ICMR data leak reveals personal information of 81.5 cr Indians: Report

In what could possibly be the largest data breach in India's history, personal details of over 81.5 crore citizens with the Indian Council of Medical Research (ICMR) are being sold on the dark web. The data includes crucial information such as Aadhaar and passport details, as well as names, phone numbers, and addresses, according to reports. 
 
The breach was discovered by the US-based cybersecurity and intelligence firm Resecurity. They reported that on October 9, a threat actor known as 'pwn0001' posted a thread on Breach Forums offering access to 815 million 'Indian Citizen Aadhaar and Passport' records. 
 
The source of the leak is still unknown, but according to the hacker, the stolen information includes Aadhaar and passport details, names, phone numbers, and temporary and permanent addresses of millions of Indians. The hacker claims that this data was collected by ICMR during Covid-19 testing. 
 
The Covid-19 test information is spread across various government bodies like the National Informatics Centre (NIC), ICMR, and the Ministry of Health, making it difficult to determine where the breach originated. 
 
Cybersecurity analysts have also discovered a leaked sample containing 100,000 records of personally identifiable information (PII) related to Indian residents. Valid Aadhaar Card IDs were found in this sample and were verified through a government portal that offers a "Verify Aadhaar" feature. 
 
The analysts were able to communicate with the threat actor and learned that they were willing to sell the entire Aadhaar and Indian passport dataset for $80,000 (over Rs 66 lakh). However, the threat actor did not disclose how they obtained the data. 
 
In a separate incident, cybersecurity researchers found that the official website of the Ministry of AYUSH in Jharkhand had been breached, exposing over 3.2 lakh patient records on the dark web. According to cybersecurity firm CloudSEK, the site’s database, which amounts to 7.3MB, contains patient records that include PII and medical diagnoses. The compromised information also contains sensitive information about physicians, including their PII, login credentials, usernames, passwords, and phone numbers. The data breach was initiated by a threat actor named “Tanaka", it said.

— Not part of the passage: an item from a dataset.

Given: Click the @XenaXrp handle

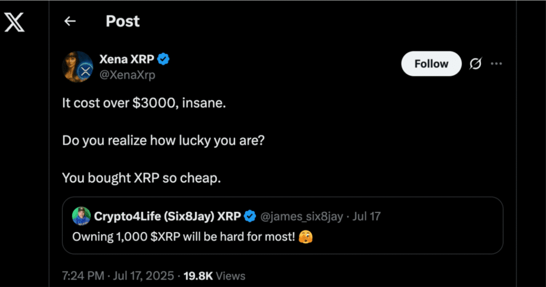Looking at the screenshot, I should click(127, 75).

This is not the first time a large medical institute in India has experienced a breach. Earlier this year, cybercriminals hacked into AIIMS' servers and gained control of over 1TB of data, demanding a hefty ransom. This incident forced the hospital to switch to manual record keeping for 15 days, further slowing down processes in an already overcrowded institute. In December 2022, AIIMS Delhi's data was hacked by Chinese hackers who demanded ₹200 crore in cryptocurrency. 

In a related news, on Tuesday, multiple top leaders of India’s opposition parties and several journalists have received a notification from Apple, saying that they are “being targeted by state-sponsored attackers who are trying to remotely compromise the iPhone associated with your Apple ID ….”

While the language of Apple’s warning is identical to what the phone manufacturer has used in the past to alert victims of spyware around the world, the fact that at least five persons in India received the same alert at the same time (11:45 pm on October 30, 2023) suggests those being targeted are part of an India-specific cluster.

India continues to be on the top of the agenda of nation-state actors when it comes to cyber-attacks. According to a Microsoft report published in October, India accounts for 13% of cyber-attacks in the Asia-Pacific (APAC) region, making it one of the top-three most attacked countries by nation-state actors.